* _TEXT PROVIDED_
Adam @ Heroku
a tornado of razorblades

rush, the Ruby Shell

Posted by Adam Wiggins on February 19, 2008 at 01:07 PM

The unix shell (bash) and remote login (ssh) are centerpieces of the server and app deployment process. While building Heroku, however, Orion and I became aware that these tools are pretty far out of step with modern, agile development practices.

I've wanted a Ruby-syntax replacement for the unix shell from almost the moment I began using Ruby. Whenever I can, I write shell scripts as Ruby scripts with lots of backticks. But the "everything is text" mechanism starts to show its age when you end up with Ruby code like this:

my_ip = `ifconfig | grep inet | grep -v 127.0.0.1 | grep -v inet6`.match(/inet ([\d.]+)/)[1]

Yergh. (If you've never had occasion to write code like this in the wild, just check out god's process lookup methods.)

What we really want - the modern way - is to query the unix system (filesystem, processes, network, services) as if they were a database. This avoids the fragility of text pipes, the complexities of firing up a complete new environment on each system call, and would allow unit tests of system-level code.

This is why I've created rush. It's a replacement for bash and ssh which uses Ruby syntax. More than that: it IS ruby. Imagine an irb shell in which you can do everything you can do at the unix command line, but without any backticks. That's the vision; what I've got so far is a good start in that direction.

I said it replaces ssh, so this isn't just a shell: you can use it to control an arbitrary number of remote boxes, using the exact same interface as you would locally. Copy a file, or grep through a logfile, or kill a process - whether the machine is remote or local, the interface is identical.

Unlike the character-based connection of ssh, the rush client connects to the rushd process on the remote server and passes discrete commands. This is very similar to connecting to a remote database. When you run a SQL query, it makes no difference to the programmer whether the connection is a remote box or a local one; the client handles this seamlessly. You can even connect to multiple databases from the same client. rush goes even a step further by allowing you to pass data seamlessly between any number of local and remote connections.

A quick example:

local = Rush::Box.new('localhost')
remote = Rush::Box.new('my.remote.server')
local['/etc/hosts'].copy_to remote['/etc/']

Check the rush website for more examples and to try it out.

* _PROBLEMS AND TASKS_
• A. In the post on rush, what does the rush client connect to on the remote server?
• B. For each statement, say whether it agrees with the post on rush, and quote the words from the post that decide it: (i) rush uses Ruby syntax; (ii) like ssh, rush works over a character-based connection; (iii) rush gives remote machines a different interface from local ones.
• C. Please transcribe a part of the post on rush word for word, starting with "The unix shell (bash)" and going on through "process lookup methods.)".

* _INFORMATION SUPPLIED_

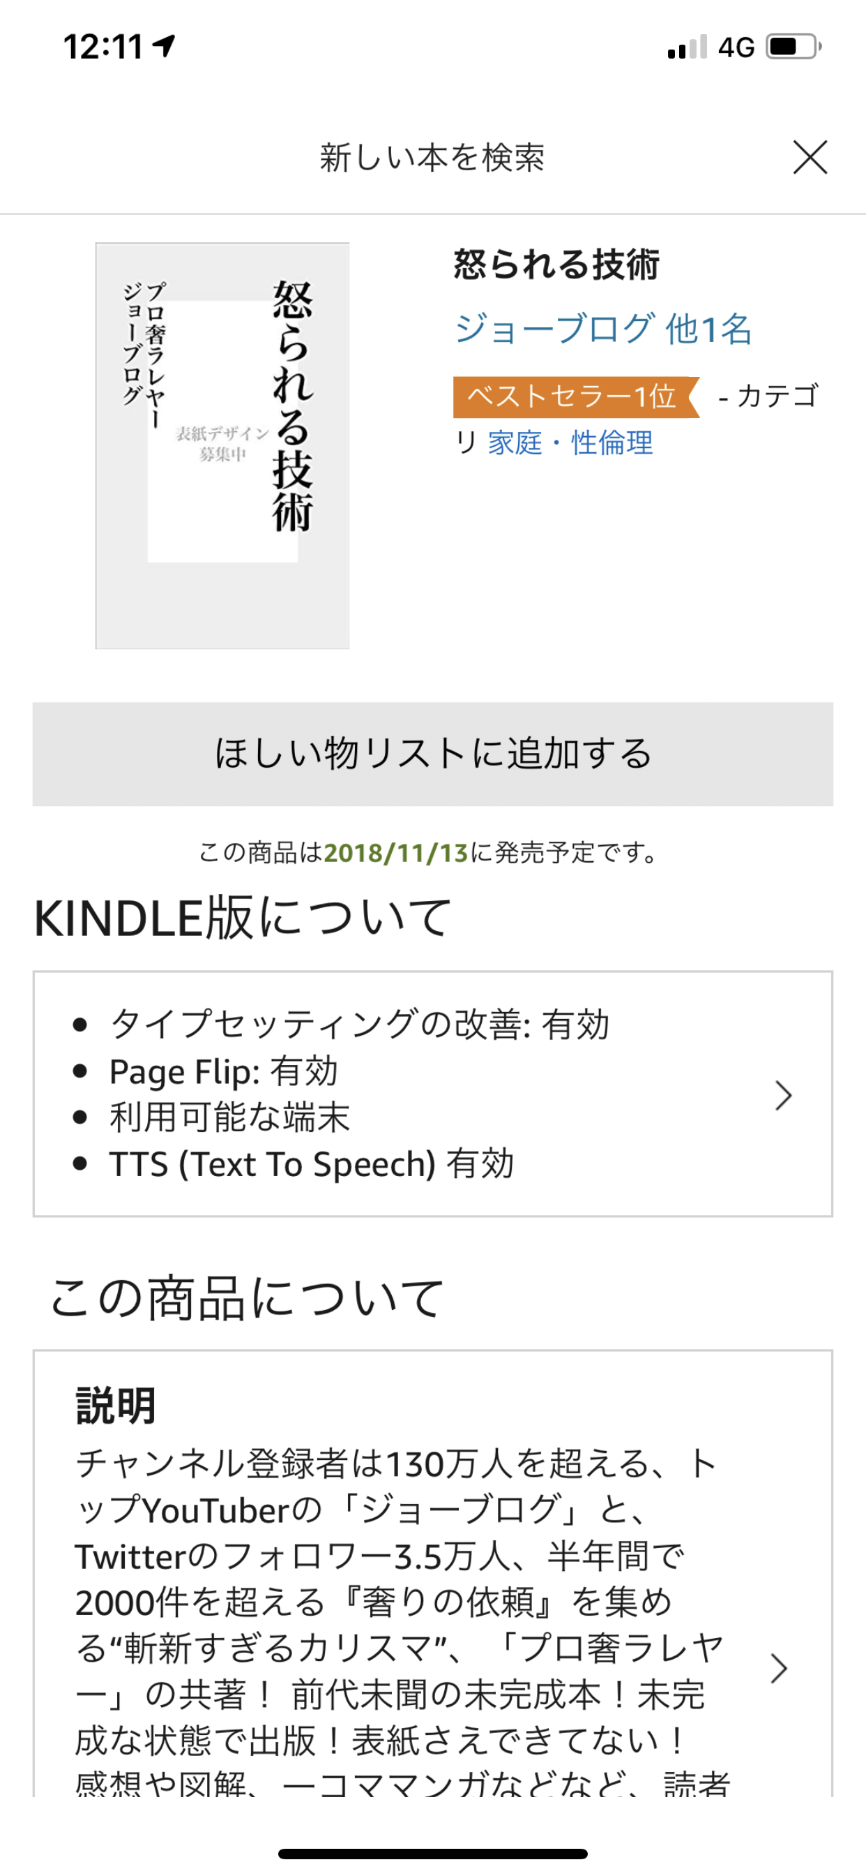The height and width of the screenshot is (1876, 866).
Task: Tap the 新しい本を検索 header title
Action: coord(432,158)
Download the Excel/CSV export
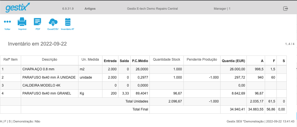The width and height of the screenshot is (297, 127). click(x=53, y=22)
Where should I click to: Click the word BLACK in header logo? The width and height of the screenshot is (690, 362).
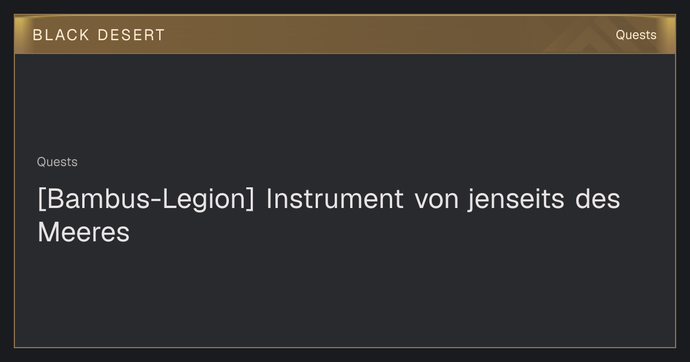click(61, 35)
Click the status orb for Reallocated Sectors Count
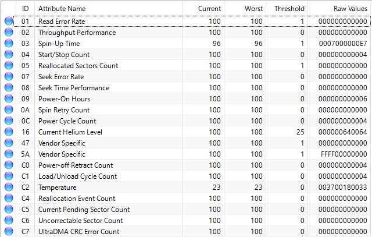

* _ANSWERS FOR THIS EXERCISE_
• A. The rushd process.

• B.
(i) Yes: "It's a replacement for bash and ssh which uses Ruby syntax."
(ii) No: "Unlike the character-based connection of ssh, the rush client connects to the rushd process on the remote server and passes discrete commands."
(iii) No: "whether the machine is remote or local, the interface is identical."

• C.
The unix shell (bash) and remote login (ssh) are centerpieces of the server and app deployment process. While building Heroku, however, Orion and I became aware that these tools are pretty far out of step with modern, agile development practices.

I've wanted a Ruby-syntax replacement for the unix shell from almost the moment I began using Ruby. Whenever I can, I write shell scripts as Ruby scripts with lots of backticks. But the "everything is text" mechanism starts to show its age when you end up with Ruby code like this:

my_ip = `ifconfig | grep inet | grep -v 127.0.0.1 | grep -v inet6`.match(/inet ([\d.]+)/)[1]

Yergh. (If you've never had occasion to write code like this in the wild, just check out god's process lookup methods.)